When describing the Kleene Star, is the following correct:
The Kleene Star applied to a word w allows for the word to be concatenated with itself 0 to n times, with n [element] N.
where N is the set of the natural numbers. Is this fine as is, or would a better way of writing this be to say "[...] itself 0 to infinite times." (though this lacks a closer description of what infinity exactly we're describing)?
On
The Kleene star $\ast$ of a word $w$ is the set \begin{align*} w^{\ast}=\{\varepsilon, w,w^2,w^3,\ldots,w^n,\ldots\} \end{align*} containing zero of more occurrences of the word $w$ by concatenation. Each element of $w^{\ast}$ has finite length.
See also the corresponding Wiki-entry Kleene star.
No, it would not be a good idea to say "[...] with itself $0$ to infinite times." The reason is that there is already a well-defined notion of infinite word${}^{(1)}$. An infinite word on an alphabet $A$ is an infinite sequence $$ u = a_0a_1 \dotsm a_n \dotsm $$ of elements of A. We can therefore see an infinite word as a sequence indexed by the natural numbers. Now, if $w=a_1 \dotsm a_n$ be a nonempty word, the infinite word $w^\omega$ is the word $$ a_1 \dotsm a_na_1 \dotsm a_na_1 \dotsm a_n \dotsm a_1 \dotsm a_n \dotsm $$ The set of all infinite words over $A$${}^{(2)}$ is denoted $A^\omega$. The set of all finite and infinite words over $A$ is sometimes written $A^\infty$. Thus allowing the word $w$ to be "concatenated with itself $0$ to infinite times" would rather define the set $w^\infty = w^* \cup \{w^\omega\}$.

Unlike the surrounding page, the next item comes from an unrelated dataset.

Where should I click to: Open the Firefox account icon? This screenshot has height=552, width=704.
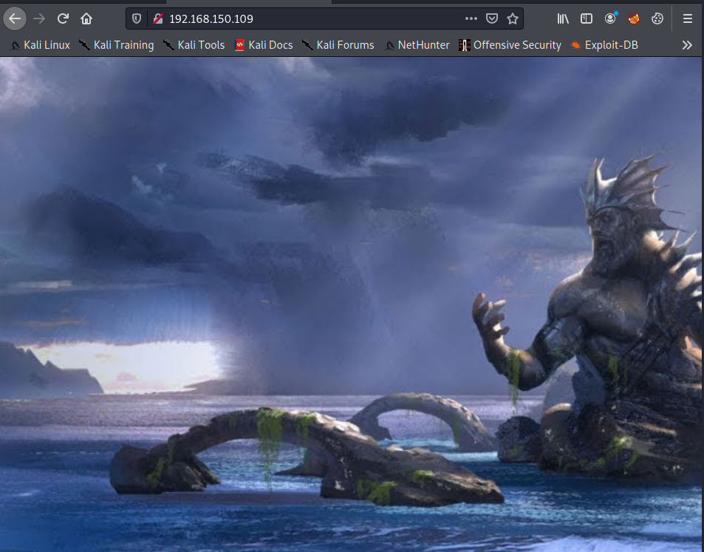610,18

Note that one can also define words indexed by ordinals or even by linear orders, and these definitions cover your wish to have a precise description of the term infinity.
$\scriptsize (1)\ \text{This French Wikipedia entry is still waiting for an English translation, sorry...}$$\scriptsize (2)\ \text{But this page is in English.}$